I’m grateful to all of my medicine-informed teachers as well. Steve Blumenthal was my first guide and perhaps left the deepest “imprint” on how to hold this work. He has been humbly training guides and holding medicine for more than a quarter century. Many workshops with Michael Harner’s core shamanism gave me a sense of what was possible in the “other worlds.” Francoise Bourzat emphasized the importance of preparation and integration for expanded states of consciousness. I have also studied Umbandaime with Ge Marks, sound healing in expanded states with Roberto Gopar, and have visited Oaxaca, Mexico multiple times to work with indigenous Mazatec, Zapotec, and Mixteca medicine holders.
I should also mention that two decades of working in corporate training (Xerox Learning Systems, AchieveGlobal, Andersen Consulting, NinthHouse Network), higher education (University of San Francisco where I led the Executive MBA program and San Francisco State), consulting with the federal government (FBI, CIA, NSA, DSS, and other three letter acronym agencies), and founding three businesses (RNM Global, RevoMetrix, Kenneson, LLC), that I have particular ideas about leadership, organizations, and systems. Peter Block, Peter Senge, Tom Peters, Bolman & Deal, Ken Wilber (again), and a host of psychologists and business thinkers have also influenced “the soup” in which I swim. It’s a lot of soup!

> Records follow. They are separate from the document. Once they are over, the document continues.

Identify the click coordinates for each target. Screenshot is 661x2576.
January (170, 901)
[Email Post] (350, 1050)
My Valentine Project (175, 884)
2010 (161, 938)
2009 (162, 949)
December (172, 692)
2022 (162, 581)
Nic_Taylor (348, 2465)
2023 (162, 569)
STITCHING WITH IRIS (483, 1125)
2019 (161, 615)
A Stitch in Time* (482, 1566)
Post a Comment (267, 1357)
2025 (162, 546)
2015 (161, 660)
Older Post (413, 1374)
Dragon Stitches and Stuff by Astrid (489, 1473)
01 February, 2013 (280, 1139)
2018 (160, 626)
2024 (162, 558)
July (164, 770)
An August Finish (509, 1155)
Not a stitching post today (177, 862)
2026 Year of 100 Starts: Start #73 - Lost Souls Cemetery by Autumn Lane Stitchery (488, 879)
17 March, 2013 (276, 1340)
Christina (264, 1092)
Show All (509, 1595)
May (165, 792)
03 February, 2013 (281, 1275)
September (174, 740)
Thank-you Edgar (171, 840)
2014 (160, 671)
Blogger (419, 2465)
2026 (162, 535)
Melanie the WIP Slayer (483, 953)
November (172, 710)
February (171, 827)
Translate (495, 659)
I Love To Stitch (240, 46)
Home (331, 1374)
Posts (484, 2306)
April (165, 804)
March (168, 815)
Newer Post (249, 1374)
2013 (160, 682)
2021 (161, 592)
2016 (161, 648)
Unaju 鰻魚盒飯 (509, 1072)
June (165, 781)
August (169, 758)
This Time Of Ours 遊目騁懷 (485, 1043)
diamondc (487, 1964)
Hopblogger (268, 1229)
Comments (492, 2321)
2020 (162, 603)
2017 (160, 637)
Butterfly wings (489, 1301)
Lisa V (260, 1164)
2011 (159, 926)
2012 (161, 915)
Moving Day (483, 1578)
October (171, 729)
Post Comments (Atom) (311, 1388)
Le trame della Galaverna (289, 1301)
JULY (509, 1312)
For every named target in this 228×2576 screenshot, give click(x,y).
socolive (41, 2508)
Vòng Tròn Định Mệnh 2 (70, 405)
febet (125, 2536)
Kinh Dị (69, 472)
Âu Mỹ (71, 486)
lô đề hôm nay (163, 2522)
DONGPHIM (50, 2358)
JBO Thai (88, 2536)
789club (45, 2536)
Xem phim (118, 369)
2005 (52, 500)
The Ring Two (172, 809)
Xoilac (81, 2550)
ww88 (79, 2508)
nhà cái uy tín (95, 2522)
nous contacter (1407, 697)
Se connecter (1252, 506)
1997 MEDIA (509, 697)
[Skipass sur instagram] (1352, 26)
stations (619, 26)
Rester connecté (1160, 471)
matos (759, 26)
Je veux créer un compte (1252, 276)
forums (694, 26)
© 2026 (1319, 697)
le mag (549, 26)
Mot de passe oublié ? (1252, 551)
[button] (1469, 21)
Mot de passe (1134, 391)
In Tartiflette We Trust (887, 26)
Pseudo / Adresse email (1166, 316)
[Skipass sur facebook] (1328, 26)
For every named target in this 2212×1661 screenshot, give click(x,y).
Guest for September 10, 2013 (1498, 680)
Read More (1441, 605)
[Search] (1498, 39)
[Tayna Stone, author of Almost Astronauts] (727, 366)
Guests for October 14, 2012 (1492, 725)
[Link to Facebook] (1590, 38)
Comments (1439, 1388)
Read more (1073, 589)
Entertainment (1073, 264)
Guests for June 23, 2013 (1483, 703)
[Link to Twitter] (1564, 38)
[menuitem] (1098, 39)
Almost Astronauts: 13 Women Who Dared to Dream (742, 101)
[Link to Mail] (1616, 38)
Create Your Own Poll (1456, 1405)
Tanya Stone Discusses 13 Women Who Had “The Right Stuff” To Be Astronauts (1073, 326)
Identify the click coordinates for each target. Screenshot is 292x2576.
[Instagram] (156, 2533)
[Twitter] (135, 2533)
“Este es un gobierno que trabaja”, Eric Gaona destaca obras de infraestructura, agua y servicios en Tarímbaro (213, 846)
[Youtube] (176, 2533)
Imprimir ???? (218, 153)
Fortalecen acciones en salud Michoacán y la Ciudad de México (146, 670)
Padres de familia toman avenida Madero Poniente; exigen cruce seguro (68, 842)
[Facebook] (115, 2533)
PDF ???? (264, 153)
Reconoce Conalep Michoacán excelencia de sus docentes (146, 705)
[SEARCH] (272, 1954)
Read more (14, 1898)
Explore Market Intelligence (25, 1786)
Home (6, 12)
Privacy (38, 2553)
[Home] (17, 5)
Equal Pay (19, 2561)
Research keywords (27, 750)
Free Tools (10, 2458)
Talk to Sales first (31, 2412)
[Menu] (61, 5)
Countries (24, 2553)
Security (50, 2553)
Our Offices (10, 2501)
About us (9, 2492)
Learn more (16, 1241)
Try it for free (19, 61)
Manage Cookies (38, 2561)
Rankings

In working with the emergent possibilities of the next wave of psychedelic thinking, a focus on influences over lineage allows us to incorporate the long histories of indigenous use with modern psychology and modern philosophies within a context of the specific cosmovisions that are appropriate to our current context. CG Jung and Joseph Campell both grieved the loss of early tribal thinking and cosmology with its beautiful and clear simplicity. They lamented that moderns and postmoderns can never go back to pre-scientific animism any more than we can stop checking the time or using petroleum products. It’s too much a part of the culture in which we find ourselves. While still connecting and honoring the historical stewards of these sacraments in indigenous communities, we moderns/postmoderns have no choice but to “dream the myth onward” as Jung and Campbell put it. We cannot and should not try to return to indigenous ways.
To close, I’ll return to the beginning with Mr. Eliot. In the end, I will not cease from exploring knowing that at the end of all my exploring, I will come back home through the unknown, remembered gate and know my place for the first time. It is not a lineage. It’s a human returning to what we have always already known.